相关训练文档:Franka真机Pi0监督微调与部署全流程Franka真机强化学习DreamZero 监督微调和 Franka 真机部署

环境准备#

硬件

  • Franka Emika Panda 机械臂 + Intel RealSense 相机(默认)

  • 一台 GPU 节点 (训练 / rollout)与一台 机器人控制节点 (直连 Franka 与相机,无需 GPU)

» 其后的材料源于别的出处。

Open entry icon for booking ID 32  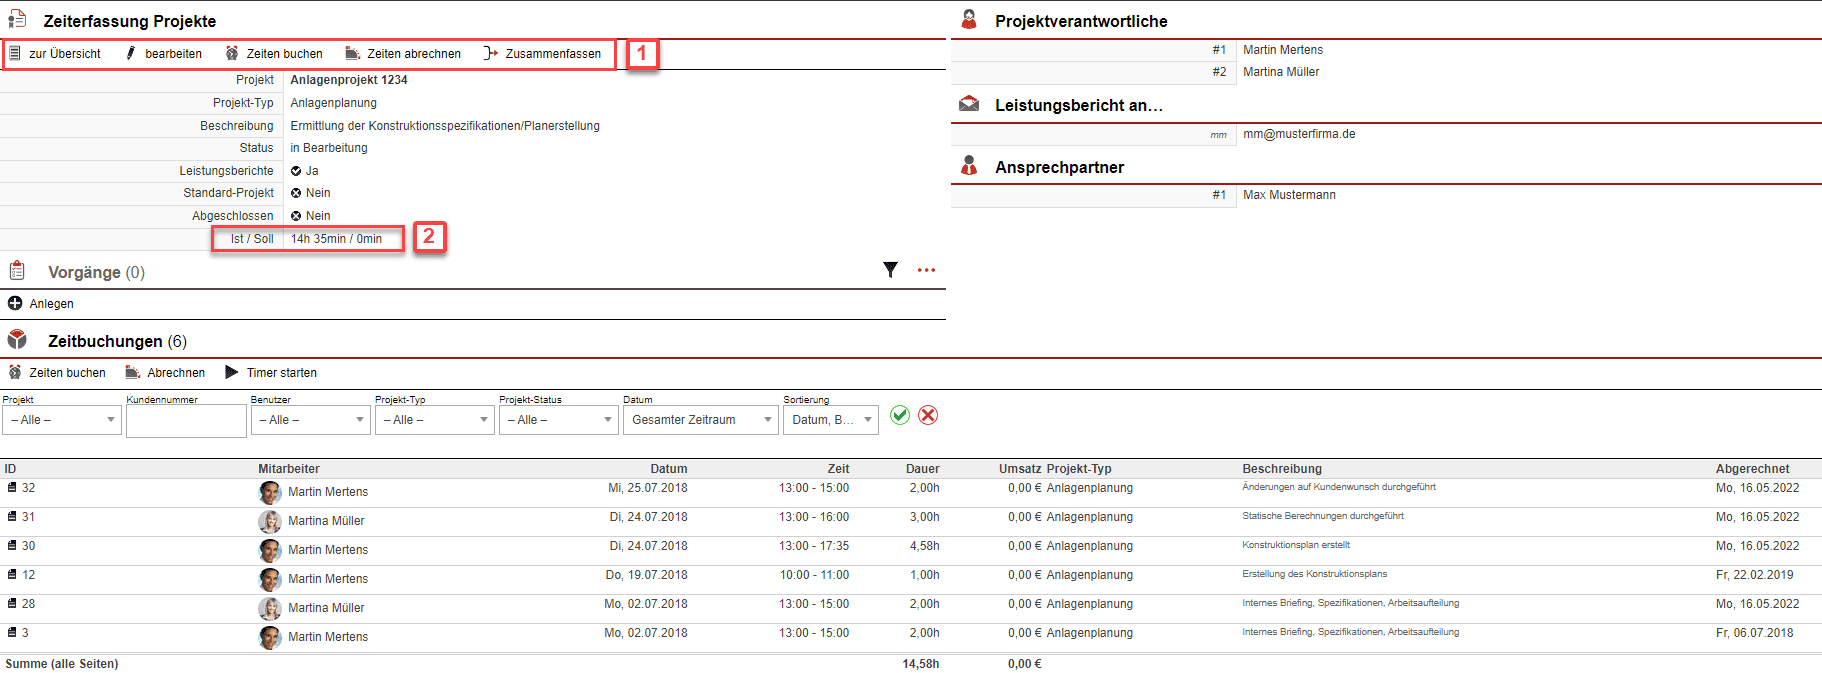[12, 488]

  • 所有节点处于同一局域网;机械臂仅需与控制节点互通

使用 ZED 相机或 Robotiq 夹爪时,请参阅 Franka 真机使用 ZED 相机与 Robotiq 夹爪

依赖安装

控制节点与 GPU 节点需分别安装依赖:

# 机器人控制节点(Franka + 相机 + ROS)
bash requirements/install.sh embodied --env franka
source .venv/bin/activate
source <your_catkin_ws>/devel/setup.bash
# GPU / rollout 节点(π₀ 评测)
bash requirements/install.sh embodied --model openpi --env franka
source .venv/bin/activate

DreamZero 真机评测还需在 GPU 节点安装 DreamZero 依赖,详见 DreamZero 监督微调和 Franka 真机部署

节点拓扑

真机评测通常采用 「1 个 GPU 节点 + 1 个 Franka 控制节点」 的异构布局:

RLINF_NODE_RANK

角色

说明

rank 0

GPU / head

运行 rollout;在此节点提交 run_eval.sh

rank 1

机器人控制

运行 env worker,直连 Franka 与相机

realworld_pnp_eval.yamlrealworld_pnp_eval_dreamzero.yaml 使用上述双节点布局;realworld_eval.yaml (自定义任务)为 单机 布局,envrollout 均部署在同一 Franka 节点。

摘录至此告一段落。